ATR, un leader solide de l'aviation régionale
Selon Leonardo, les ventes d'avions régionaux se sont élevées en 2019 à 160 appareils, dont 86 turbopropulseurs. Soit un marché une valeur d'environ 6 milliards d'euros. Fin 2019, le carnet de commandes d'avions régionaux s'élevait à 1.108 unités (877 jets et 231 turbopropulseurs). Soit plus de 5 ans de production aux taux actuels. ATR reste bien sûr le leader du segment des turbopropulseurs, le programme concurrent le Q400 vendu par Bombardier à De Havilland totalisant 11 commandes et 15 livraisons. Son objectif est de renforcer davantage sa position de leadership grâce à l'amélioration continue du support.
Il devrait le rester. ATR a achevé le développement de la version cargo 72-600F de l'ATR 72. Les premières livraisons devrait intervenir en 2020. Par ailleurs, le développement de la version ATR 42-600 STOL (pour décollages et atterrissages courts) a commencé. L'objectif est de donner à l'avion une plus grande capacité de décollage et d'atterrissage sur des pistes courtes (800 mètres) avec 40 passagers à bord dans des conditions de vol standard. Ce qui va élargir son marché. D'autant que l'ATR 42 reste aujourd'hui le seul avion de 40 à 50 places en production pour remplacer les vieux SAAB 340, les Dash 7, etc... ATR a identifié un marché de 650 appareils à renouveler pour lequel l'ATR 42 STOL serait pertinent. Le constructeur vise la moitié de ce marché. Sa mise en service est prévue pour 2022.
Et 2020 ?
L'industrie aéronautique est confrontée à un défi sans précédent, qui va durer bien au-delà de l'année en cours. Pour autant, ATR pourrait peut-être mieux s'en sortir que Boeing et Airbus. "Il est trop tôt pour évaluer l'impact sur notre carnet de commandes, mais nous avons eu aucune annulation à ce jour", a assuré ATR, qui a déclaré n'avoir "jamais fermé" ses sites de fabrication.
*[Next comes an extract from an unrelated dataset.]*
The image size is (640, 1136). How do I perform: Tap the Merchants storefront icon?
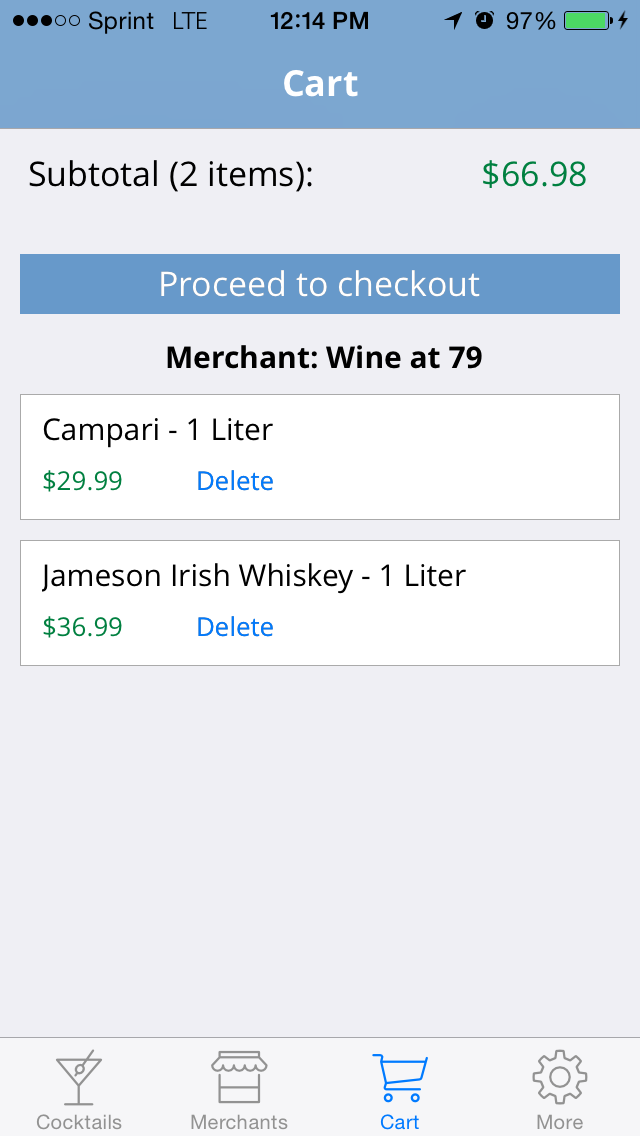[239, 1077]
À l'heure actuelle, a-t-il insisté, "40% de la flotte ATR en service dans le monde continuent de voler". D'autant que le constructeur a su se montrer réactif en développant une solution qui permet aux compagnies aériennes de convertir rapidement et temporairement leurs appareils en avion cargo léger pour des opérations potentielles de ravitaillement de produits essentiels dans les zones les plus reculées.
Dans ce contexte inédit, ATR "estime que l'aviation régionale reprendra ses activités plus rapidement que le trafic aérien international, car il aura un grand rôle à jouer dans la reprise de l'économie mondiale".
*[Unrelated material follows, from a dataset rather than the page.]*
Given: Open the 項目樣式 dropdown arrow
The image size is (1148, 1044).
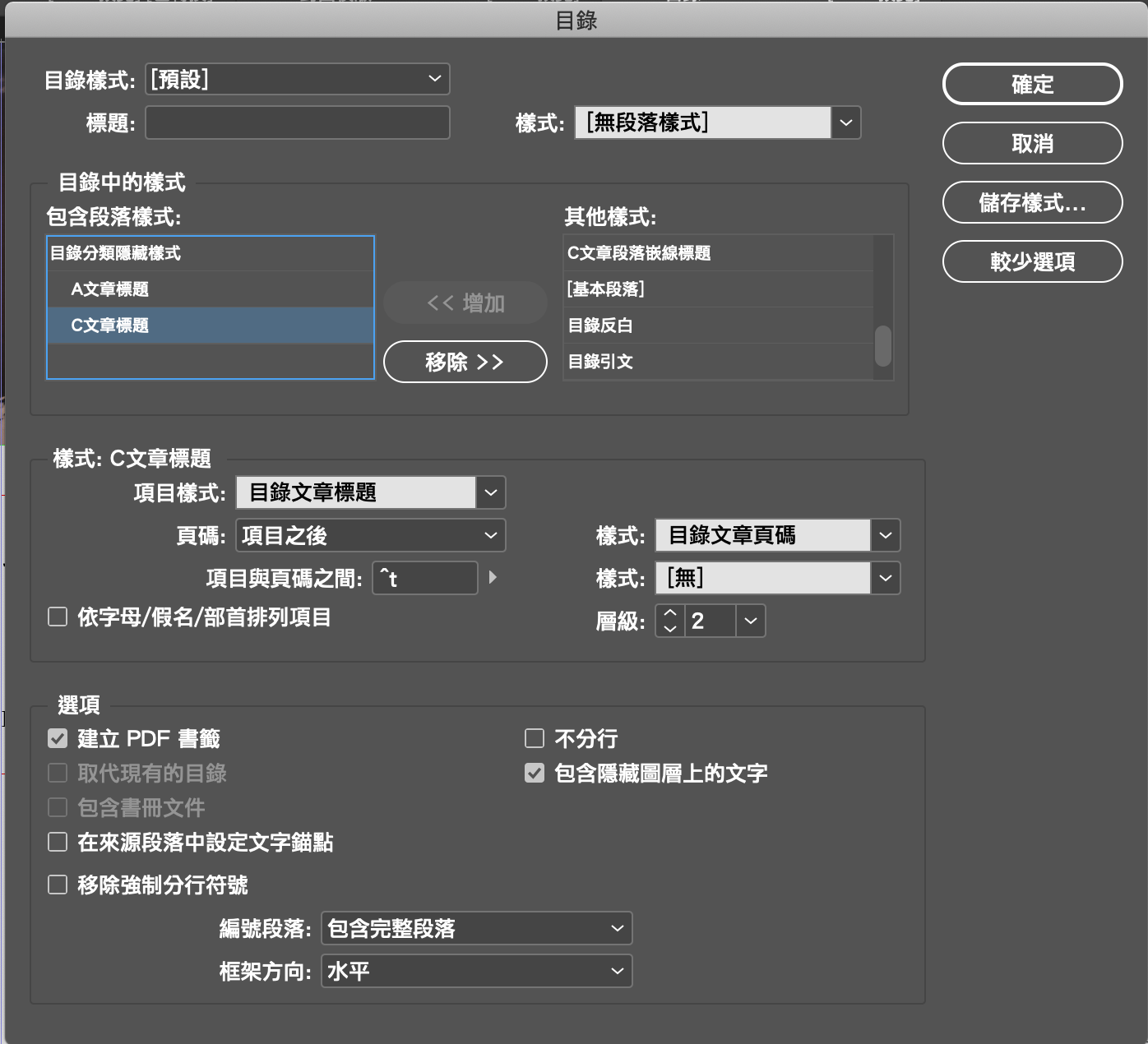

Pour autant, ATR anticipe déjà une baisse des livraisons à hauteur de 34 appareils en 2020 et 40 en 2021, contre une prévision initiale de 140 appareils sur deux ans (2020 et 2021). Soit une baisse de l'ordre de 47%. L'avionneur franco-italien a traversé d'énormes turbulences à la fin des années 90 et au début des années 2000. Donné pour mort, il a finalement rebondi grâce à un baril de pétrole cher. Va-t-il à nouveau montrer sa formidable résilience face à la crise très violente qui s'abat sur l'industrie aéronautique ?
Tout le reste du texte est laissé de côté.